On Mon, 02 Jun 2008 22:13:15 -0500
Paul Schmehl <[EMAIL PROTECTED]> wrote:


Imagine my surprise when I discovered that *all* of my startup
scripts=20 were running double flags!

So, I looked at /etc/rc.subr, and lo and behold:
Line 670 of /etc/rc.subr has "$command $rc_flags $command_args"

So, the question is, is this an error in rc_subr?  Or was I
misinformed=20 about the use of cammand_args?  If the former, do I
submit a PR?  If the=20 latter, I have a lot of work to do.
{{{sigh}}}

rc.subr seems to be self-consistent, if you look in the comments where
these variables are documented.

There are a number of /etc/rc.d scripts that follow similar usage, but
they are mostly using flag variable names that don't match
"${name}_flags". The exception is  auditd which presumably would
get double flags, if it were actually given any.

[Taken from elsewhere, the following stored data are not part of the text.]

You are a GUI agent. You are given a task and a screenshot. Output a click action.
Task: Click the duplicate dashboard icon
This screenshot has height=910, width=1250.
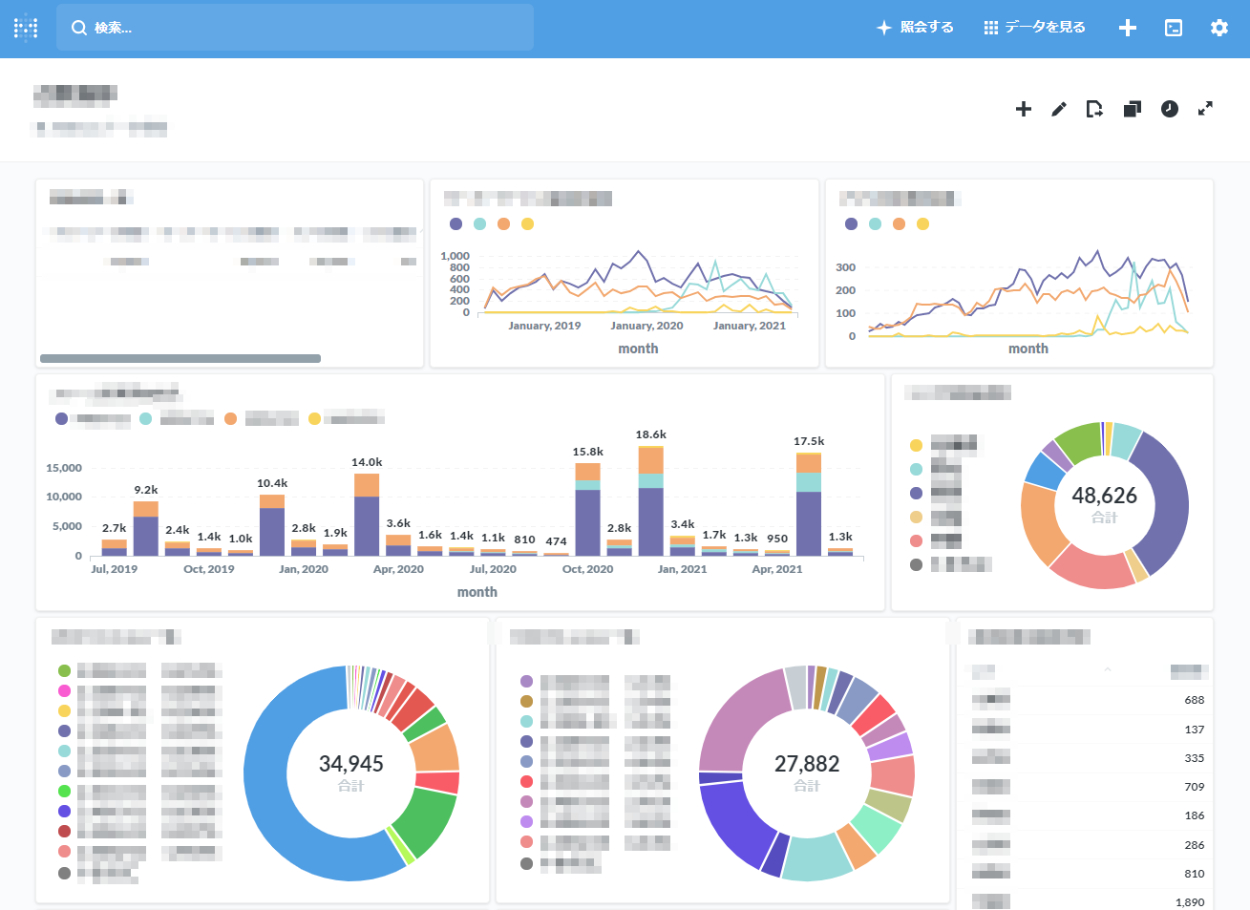pyautogui.click(x=1132, y=109)
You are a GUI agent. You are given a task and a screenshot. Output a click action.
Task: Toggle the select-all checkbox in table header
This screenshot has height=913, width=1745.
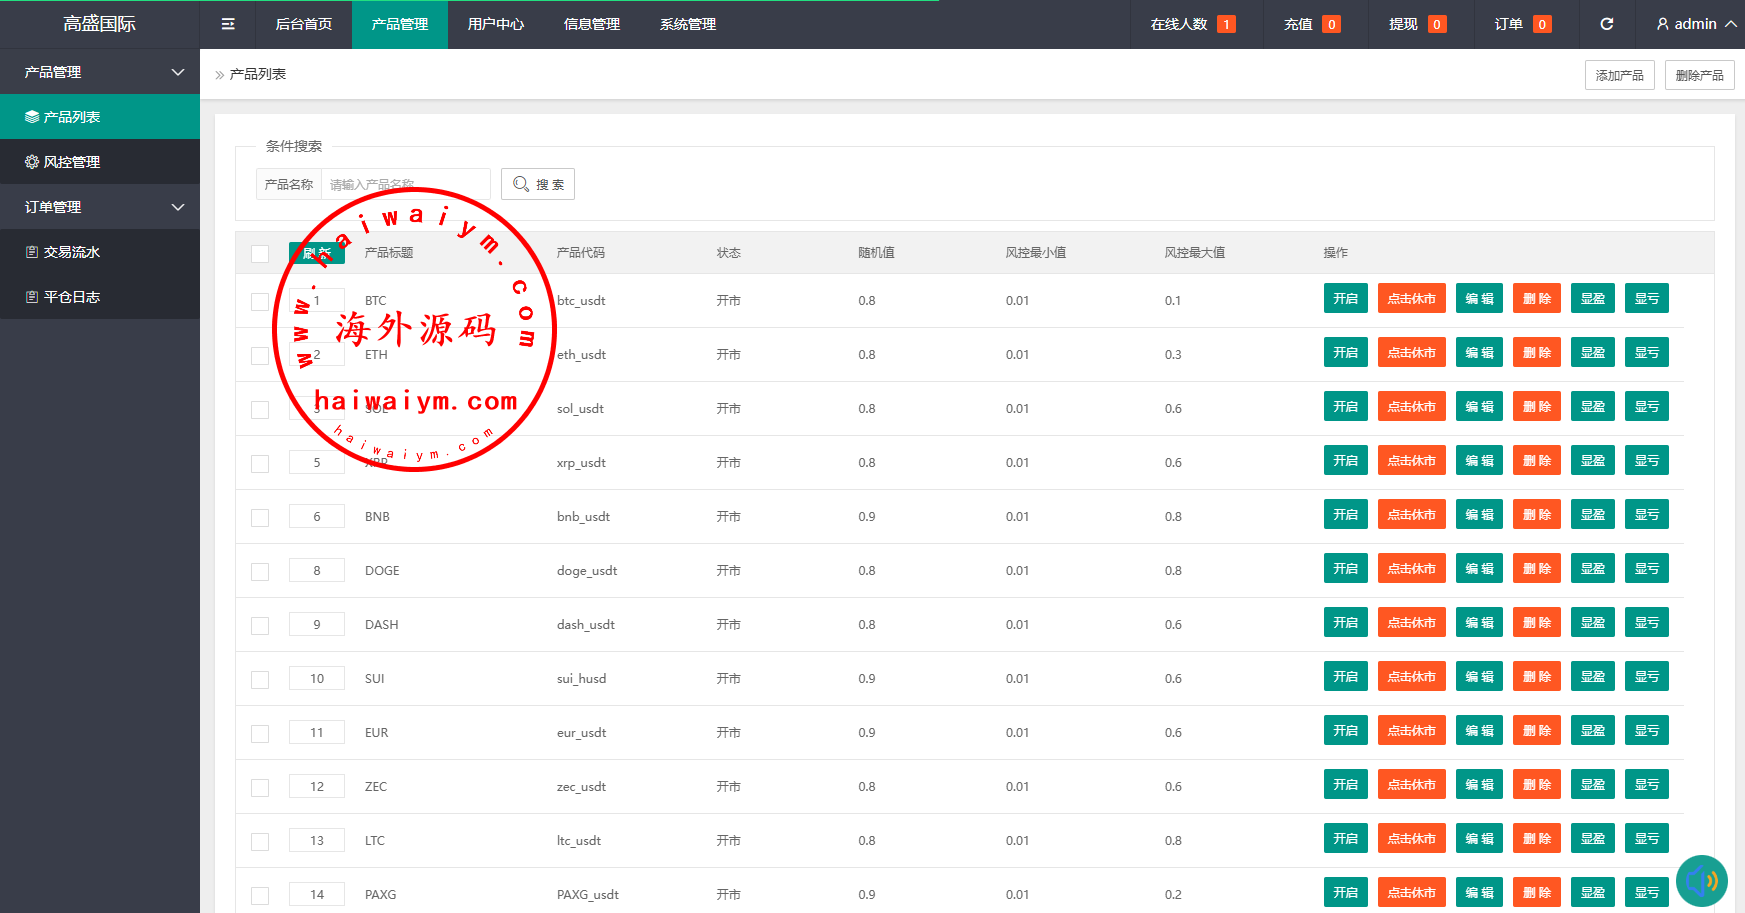[x=260, y=253]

$ grep -Ei "command_args.*=.*flags" /etc/rc.d/*
/etc/rc.d/auditd:command_args="${auditd_flags}"
/etc/rc.d/nfsd:command_args="${nfs_server_flags}"
/etc/rc.d/ypbind:command_args="${nis_client_flags}"
/etc/rc.d/yppasswdd:command_args="${nis_yppasswdd_flags}"
/etc/rc.d/ypserv:command_args="${nis_server_flags}"
/etc/rc.d/ypset:command_args="${nis_ypset_flags}"
/etc/rc.d/ypxfrd:command_args="${nis_ypxfrd_flags}"

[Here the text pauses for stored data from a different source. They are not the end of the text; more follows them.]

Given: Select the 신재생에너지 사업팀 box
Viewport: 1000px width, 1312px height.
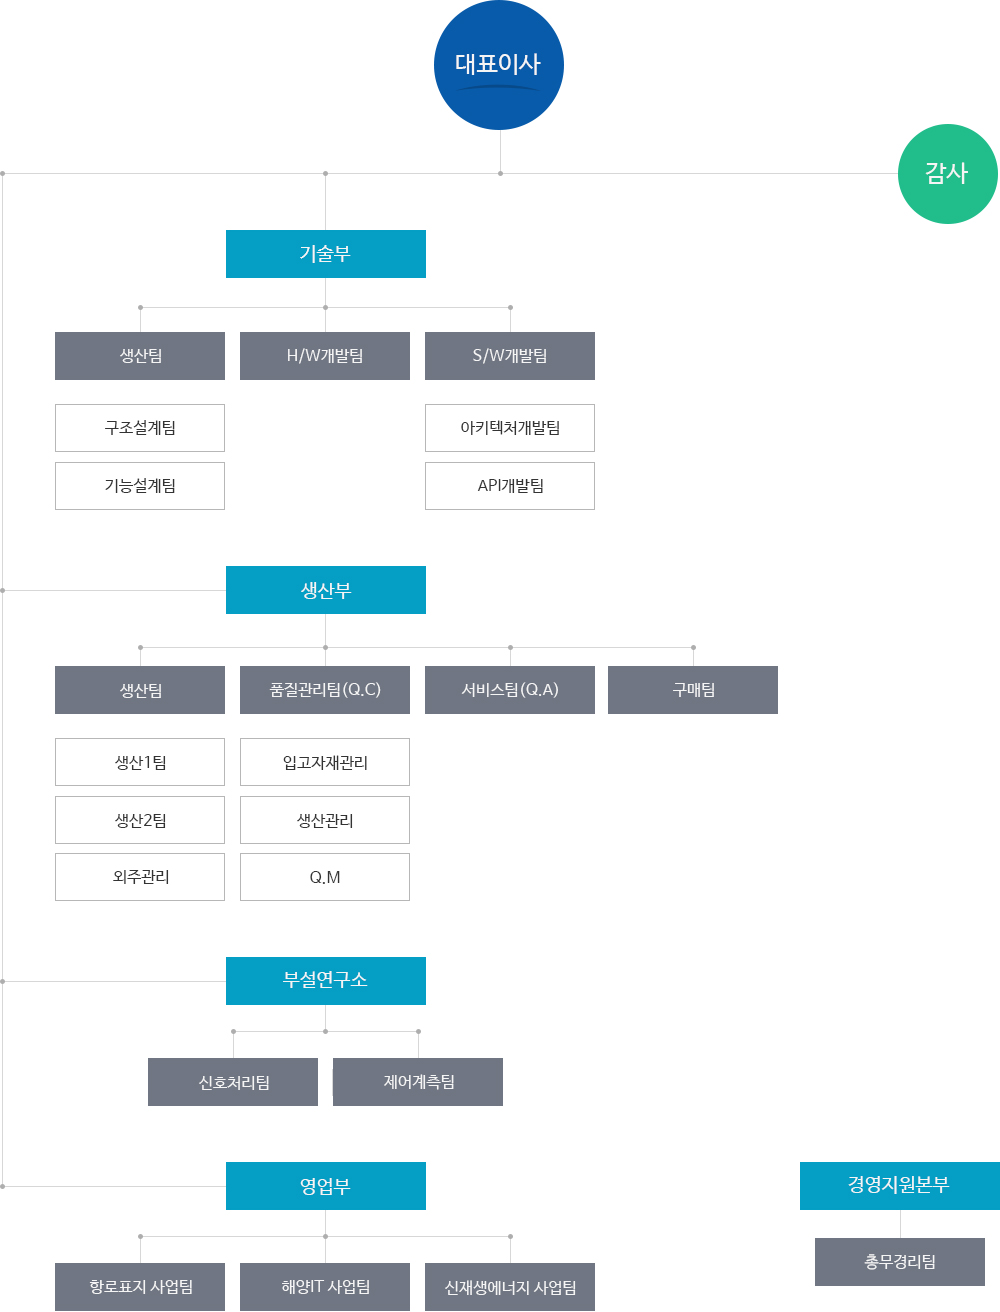Looking at the screenshot, I should pyautogui.click(x=510, y=1287).
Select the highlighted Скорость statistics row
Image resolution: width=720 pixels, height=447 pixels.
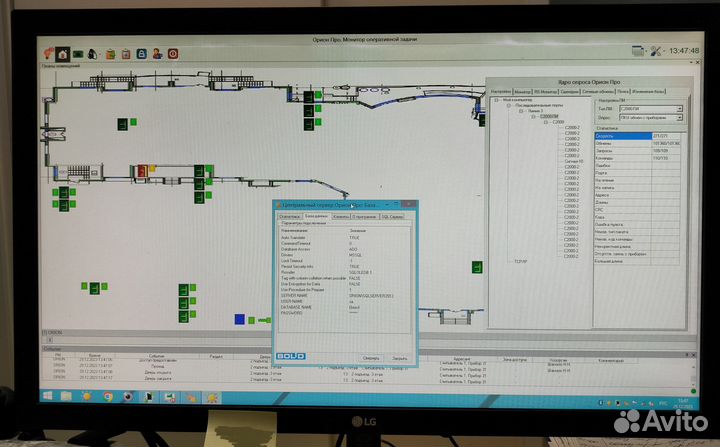(x=620, y=136)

I'm willing to bet that if you run some of these scripts through sh -x (auditd, for example) you will find that they use double flags, just like mine do. The only reason that I found out about this problem is that one port, security/barnyard, complained about double flags. The other ports that I checked were happily starting with commandline args like this: binary -D -D -c /usr/local/etc/binary.conf -i interface -i interface.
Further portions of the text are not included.